Theme Future Perspectives of Therapeutic Endoscopy Such as ESD and NOTES
Title Bridging Technologies between NOTES and Intralumenal Endoscopic Interventions
Publish Date 2011/03
Author Kazuki Sumiyama Department of Endoscopy, The Jikei University School of Medicine
Author Keiichi Ikeda Department of Endoscopy, The Jikei University School of Medicine
Author Hisao Tajiri Department of Endoscopy, The Jikei University School of Medicine / Department of Gastroenterology and Hepatology, The Jikei University School of Medicine
[ Summary ] The concept of natural orifice translumenal endoscopic surgery (NOTES) liberated endoscopy from the confines of the lumen. Moreover, it encouraged us to take the first step towards new frontiers beyond the gut wall via purposeful perforation. Pioneering clinical experiences have confirmed the supposed advantages of NOTES such as reduced pain and cosmesis over conventional laparoscopic surgeries.
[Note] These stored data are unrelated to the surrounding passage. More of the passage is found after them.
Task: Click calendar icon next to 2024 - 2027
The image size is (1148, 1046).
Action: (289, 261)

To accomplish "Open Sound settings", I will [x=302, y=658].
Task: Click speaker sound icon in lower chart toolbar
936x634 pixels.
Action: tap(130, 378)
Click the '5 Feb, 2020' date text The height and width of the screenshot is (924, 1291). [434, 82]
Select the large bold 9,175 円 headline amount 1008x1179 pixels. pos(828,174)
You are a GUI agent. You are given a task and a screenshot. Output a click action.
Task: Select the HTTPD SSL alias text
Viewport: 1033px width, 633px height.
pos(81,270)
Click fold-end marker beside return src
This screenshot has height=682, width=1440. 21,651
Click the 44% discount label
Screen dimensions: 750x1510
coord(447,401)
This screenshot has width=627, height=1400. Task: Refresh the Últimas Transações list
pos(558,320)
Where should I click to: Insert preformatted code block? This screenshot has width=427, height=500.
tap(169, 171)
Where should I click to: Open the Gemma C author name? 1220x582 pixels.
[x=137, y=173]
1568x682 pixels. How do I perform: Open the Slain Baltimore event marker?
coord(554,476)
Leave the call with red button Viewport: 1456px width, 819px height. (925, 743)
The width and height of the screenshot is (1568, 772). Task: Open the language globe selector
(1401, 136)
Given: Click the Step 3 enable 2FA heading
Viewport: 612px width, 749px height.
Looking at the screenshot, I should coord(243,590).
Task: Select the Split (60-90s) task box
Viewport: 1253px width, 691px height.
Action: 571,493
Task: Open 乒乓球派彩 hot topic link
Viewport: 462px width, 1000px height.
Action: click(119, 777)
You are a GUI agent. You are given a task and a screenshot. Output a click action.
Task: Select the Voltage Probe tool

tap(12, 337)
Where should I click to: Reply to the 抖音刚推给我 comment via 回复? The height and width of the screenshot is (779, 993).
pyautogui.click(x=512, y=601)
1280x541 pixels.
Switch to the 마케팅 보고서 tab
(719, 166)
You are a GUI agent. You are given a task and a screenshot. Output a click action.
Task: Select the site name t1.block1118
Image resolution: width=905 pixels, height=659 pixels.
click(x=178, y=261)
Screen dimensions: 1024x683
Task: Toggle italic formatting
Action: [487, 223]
However, they also revealed technical challenges in performing intraperitoneal surgical procedures with a flexible endoscope without the assistance of percutaneously inserted rigid devices. The methods and technology developed from NOTES are now beginning to be utilized for various bridging technologies between NOTES and intralumenal endoscopic intervention. This technology may be employed not to aggressively access extralumenal organs distant from the gut wall but target the full thickness of the gut wall. Artificially created submucosal tunnels have been used for practical working spaces for endoscopic interventions. These provide a protective tunnel to access the submucosal regions as well as the muscularis, preventing peritoneal soiling by using the overlying mucosal layer as a sealant flap. Esophageal myotomy with the submucosal tunneling technique has enabled us to treat achalasia patients. A series of endoscopic bariatric interventions, some of which apply suturing and anastomosis technology to NOTES, have been developed as minimally invasive alternative to bariatric surgeries, which carry higher risks of critical complications.